Calling this a “legacy” tenant is a dodge; this system was clearly configured to allow for production access as of a couple of weeks ago, and Microsoft has an obligation to secure their legacy products and tenants just as well as ones provisioned today. It’s not clear what they mean by “legacy”, but whatever Microsoft’s definition it is likely to be representative of how thousands of their customers are utilizing their products.
Microsoft does, however, offer all of us some solution…
Microsoft is Using Its Own Security Flaws as an Opportunity to Upsell
These sentences in the blog post deserve a nomination to the Cybersecurity Chutzpah Hall of Fame, as Microsoft recommends that potential victims of this attack against their cloud-hosted infrastructure:
“Detect, investigate, and remediate identity-based attacks using solutions like Microsoft Entra ID Protection.
Investigate compromised accounts using Microsoft Purview Audit (Premium).
Enforce on-premises Microsoft Entra Password Protection for Microsoft Active Directory Domain Services.”
Microsoft is using this announcement as an opportunity to upsell customers on their security products, which are apparently necessary to run their identity and collaboration products safely!
This is morally indefensible, just as it would be for car companies to charge for seat belts or airplane manufacturers to charge for properly tightened bolts. It has become clear over the past few years that Microsoft’s addiction to security product revenue has seriously warped their product design decisions, where they hold back completely necessary functionality for the most expensive license packs or as add-on purchases.
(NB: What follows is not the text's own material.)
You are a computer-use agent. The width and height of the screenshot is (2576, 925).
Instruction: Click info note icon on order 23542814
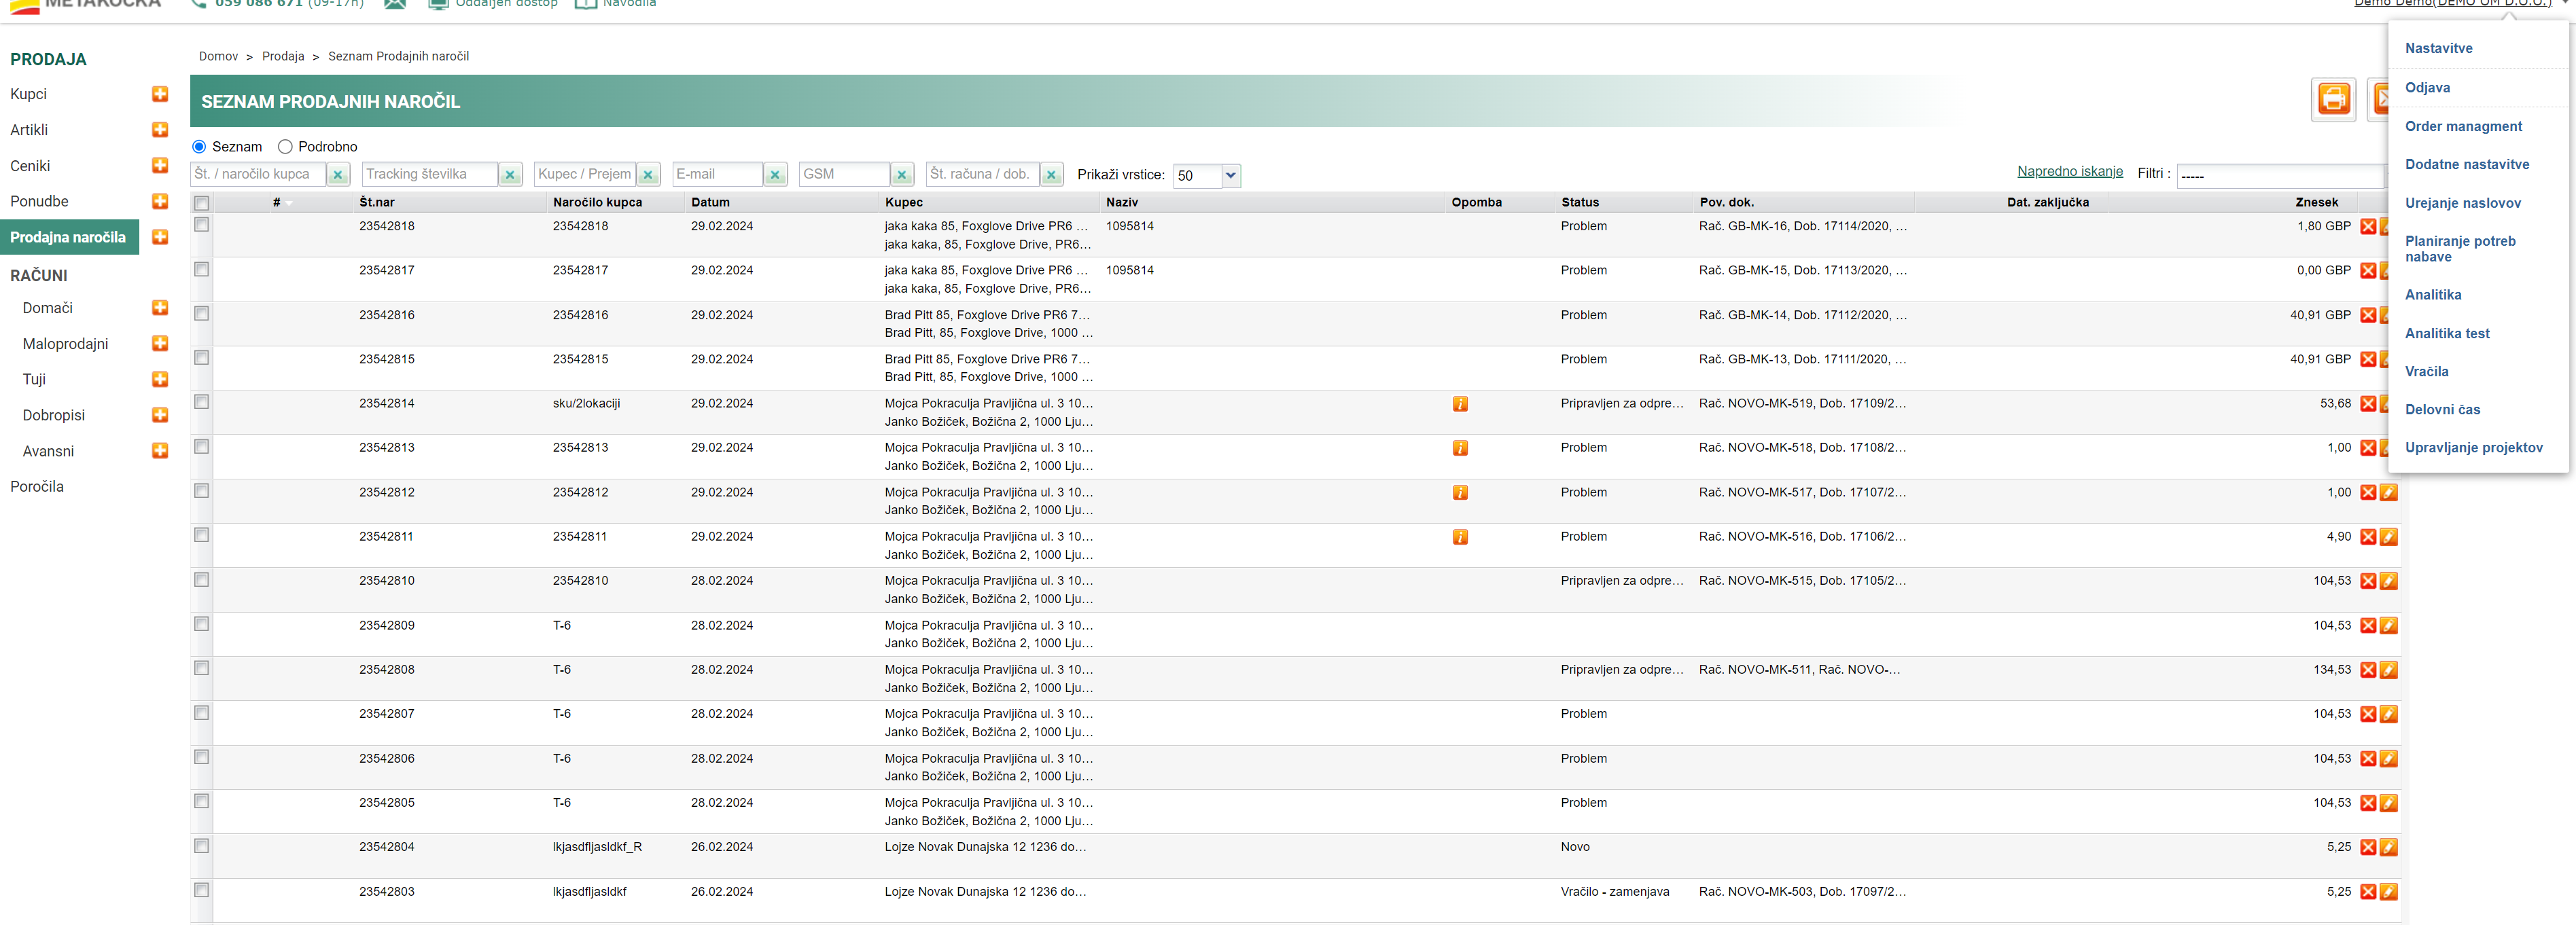pos(1460,404)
While these two arrogant and circumspect posts do, at least, admit “the urgent need to move even faster” in securing their products, I would argue that Microsoft has a much deeper cultural problem to solve as the world’s most important IT company.
They need to throw away this poisonous idea of security as a separate profit center and rededicate themselves to shipping products that are secure-by-default while providing all security features to all customers. I understand the need to charge for log storage or human services, but we should no longer accept the idea that Microsoft’s basic enterprise offerings (including those paid for by the US taxpayer) should lack the basic features necessary to protect against likely attacks.
My current employer competes against some of these products, but if Microsoft did a better job by default then that would actually reduce the need for SentinelOne and other security vendors to provide basic safety protections.
For all the language about the sophistication of the SVR hackers behind this attack, there is nothing here that is outside the norm for ransomware groups attacking Microsoft technologies, and Microsoft customers of all sizes should be concerned that these techniques will be deployed against them if they do not pay extra for the secure version of Microsoft’s cloud products.
Twenty one years after the Trustworthy Computing memo, it’s once again time for some soul searching in Redmond.
* While the breach of Solarwinds was a critical part of the SVR campaign to break into around 200 organizations, weaknesses in the deployed configuration of AzureAD also played an important role, which Microsoft effectively papered over in their Congressional testimony and written statements.